10. How engaged do you want to be in your waste removal?
Are you happy to meet nature halfway, or do you not want to know about the poo and wee? Different systems require different levels of commitment.

If you’re contemplating a composting toilet for example, can you commit to creating compost piles? Do you have the time and inclination to be adding more green and brown material to them, and turning them over and moving to the next pile? Then ageing them out to the point where they’re safe enough to put on your garden, and making sure your dogs aren’t hopping into raw compost?

Yes, it’s a thing.

11. How much space do you have?
Grey water planters take up a lot of space. Basically, you need a yard for the black water cell. It’s an expensive process, way more than a compost toilet, when you include excavating, putting in the rubber liners, buying the gravel and sand and all the layers you need to make it work.

But on the other hand, it’s completely code compliant, and it’s designed to be set up totally conventionally but with the additional aspect of filtration and plant growth.

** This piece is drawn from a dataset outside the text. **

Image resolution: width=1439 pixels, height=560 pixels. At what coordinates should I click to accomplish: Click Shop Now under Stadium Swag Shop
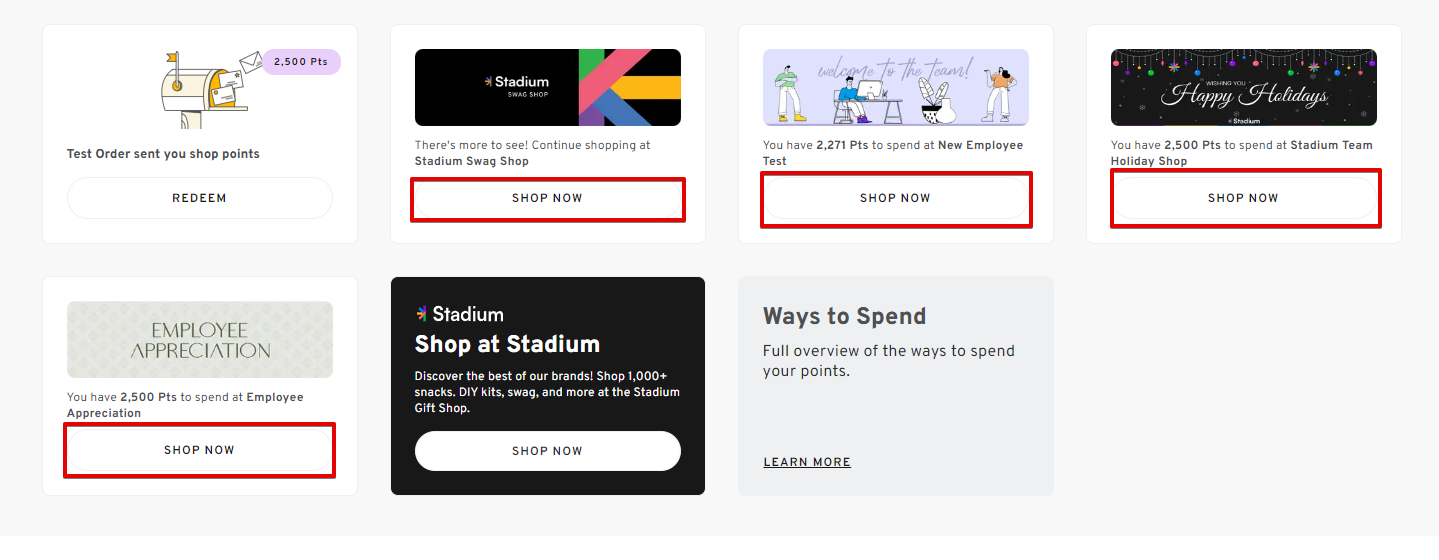click(x=547, y=198)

Blackwater cells are not always code-compliant. Municipalities may accept them since all the required elements are there (septic tank + leech field) BUT some municipalities may not approve of them. Kirsten said they can not guarantee code compliance with the systems they have implemented.

Image Source:

BRStoner, CC BY-SA 3.0 <https://creativecommons.org/licenses/by-sa/3.0>, via Wikimedia Commons

12. How many people will be using the toilet?
For example, my toilet uses electricity everytime someone uses it. If 10 people were using it consistently then it’d chew up a lot of energy! In the case of a composting toilet, you’ll have to empty it faster and there may not be enough capacity for it to have composted for long enough.

13. Are you uncomfortable contributing to landfill?
If so, don’t go with the Lavio Dry Flush. As Ashton says, you’re “peeing and pooing into a space bag”, which wraps your poo into a container that gets tossed into landfill. So you have to keep buying bags and they’re not compostable.

14. What kind of budget do you have?
If your mentality is that you should be able to turn on the tap and there’s unlimited water; and you want to be able to turn on everything in your house all the time and there’s unlimited power, then it’s going to be difficult and/or expensive to achieve this.

There are pros and cons for every type of toilet, and there is a solution for every home. Even The ImPossible House!

Kirsten and Ashton are writing a book that will include lots more information on these options to help people weigh up what’s right for them. I’ll let everyone know when that book is published. They also have their first online course, Off-Grid Jumpstart and will have a podcast as well. Bloody hell guys! Busy much!?!?! Go you good things!!

Here’s a picture of their lovely mugs!

And one final point: before you decide on a toilet option, find out what’s the lived experience with the product. Talk to people who have used it, don’t trust the product claims.